Exchange 2010 CAS servers deployed prior to Service Pack 1, or upgraded to Service Pack 1, will retain the existing RPC encryption requirement setting.

Exchange 2010 RTM
When upgrading or migrating an organization that fully or partly uses Outlook 2003 to Exchange 2010, we hear there are out of the box problems, when trying to connect an Outlook 2003 client to an Exchange 2010 RTM mailbox? We heard this is because an Exchange 2010 RTM Client Access Server by default requires an Outlook client to support RPC encrypted traffic in order to be able to connect.
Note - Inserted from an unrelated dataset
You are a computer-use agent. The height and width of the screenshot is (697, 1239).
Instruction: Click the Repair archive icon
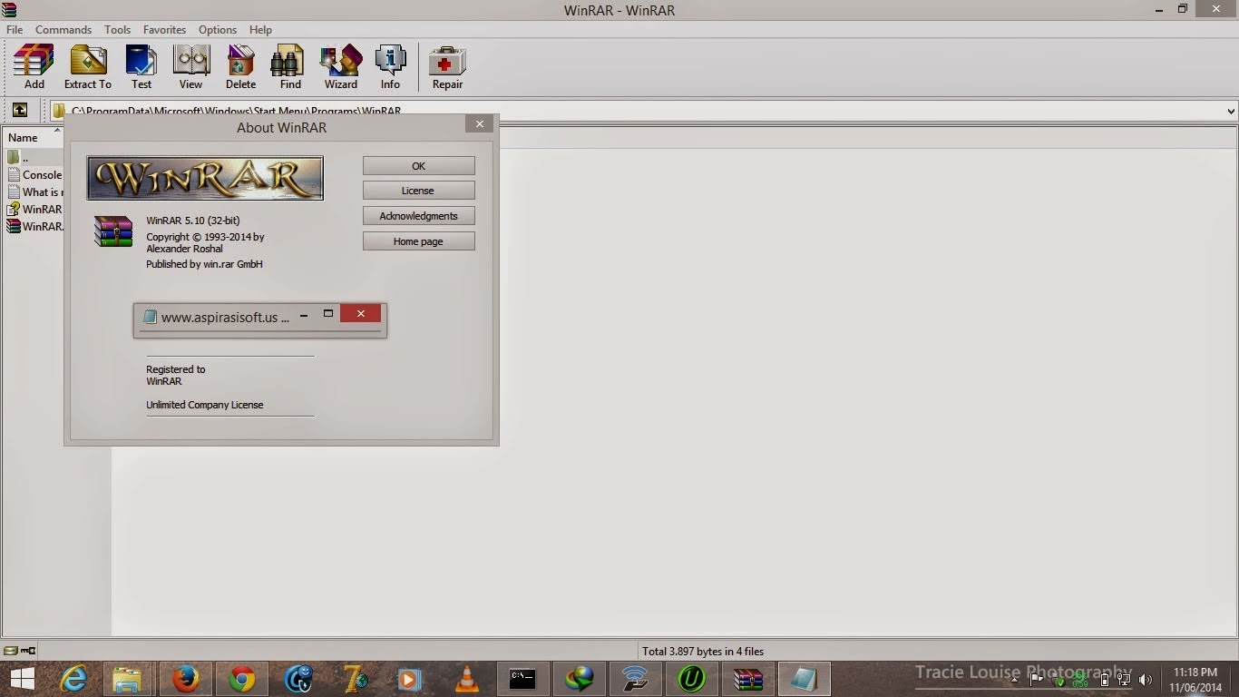tap(447, 67)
While it’s true the default configuration of an Outlook 2003 client doesn’t have support for RPC encryption, this requirement is fully supported with Outlook 2003.
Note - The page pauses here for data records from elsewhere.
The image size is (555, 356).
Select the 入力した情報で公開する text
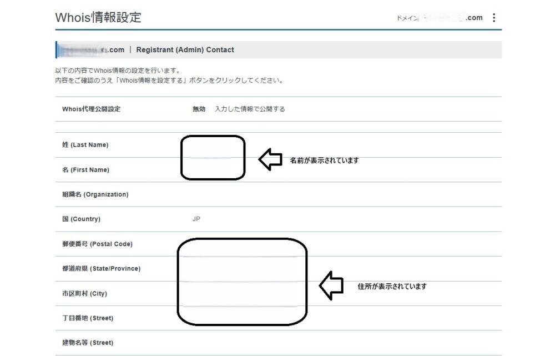250,109
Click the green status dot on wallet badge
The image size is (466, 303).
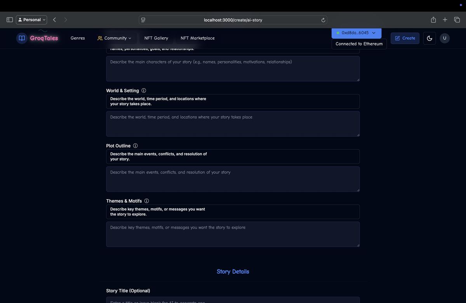coord(337,33)
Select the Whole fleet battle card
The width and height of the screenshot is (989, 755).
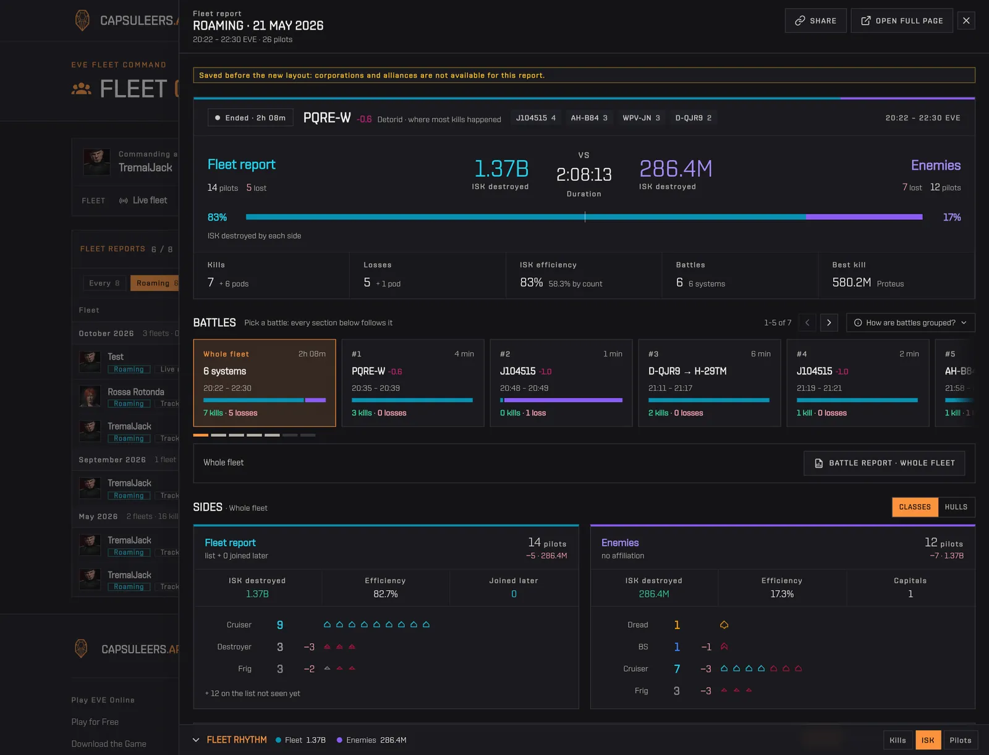pyautogui.click(x=265, y=382)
There are two methods that can be used in order to have Outlook 2003 clients connect to an Exchange 2010 RTM mailbox:

Method 1: Enable the RPC encryption support in Outlook 2003

If “Encrypt data between Microsoft Office Outlook and Microsoft Exchange Server” is enabled under the “Security” tab in the Outlook 2003 profile (see figure 1), the client will be able to connect to an Exchange 2010 RTM mailbox.


Figure 1:
RPC Encryption enabled in Outlook 2003

If you are working with or for a small organization, it may be acceptable the end user enables this feature manually, but if you have thousands of users in the organization, you would want to enable it using a group policy (GPO). The steps necessary to implement a GPO to enable this setting are included in this KB article.


Important

The “EnableRPCEncryption” registry key mentioned in the KB article was originally introduced via a hotfix for Outlook 2003 SP2. This means that clients that either runs Outlook 2003 SP2 or an older version of Outlook 2003 doesn’t respect this registry key. In addition, Outlook 2003 clients not running SP3 are not supported by Microsoft.
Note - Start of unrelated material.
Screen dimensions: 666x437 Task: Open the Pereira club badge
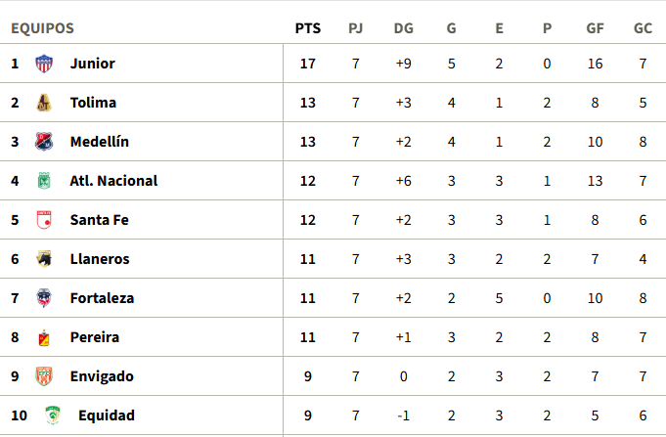(x=44, y=337)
Method 2: Disable the RPC Encryption requirement on the Client Access Servers

Instead of enabling support for RPC encryption in the Outlook 2003 profiles, you also have the option of disabling the requirement for RPC encryption on all Exchange 2010 RTM Client Access Servers in the organization.

This can be accomplished using the Set-RpcClientAccess cmdlet:

Set-RpcClientAccess –Server Exchange_server_name –EncryptionRequired $False


Figure 2:
RPC Encryption requirement disabled on Exchange 2010 CAS servers

As mentioned earlier Exchange 2010 SP1 servers that hasn’t been upgraded from Exchange 2010 RTM has the RPC encryption requirement disabled by default.

The following KB article describes the symptoms and remediation in detail:

The core Exchange 2010 TechNet documentation also describes the configuration that can be used to remediate the issue:

Important
Unmanaged client machines cannot be controlled using GPOs or login scripts. If you have unmanaged machines connecting to Exchange 2010 using Outlook 2003, one solution would be to send those users a script or a registry file which they can run manually on their machine to enable the RPC encryption setting.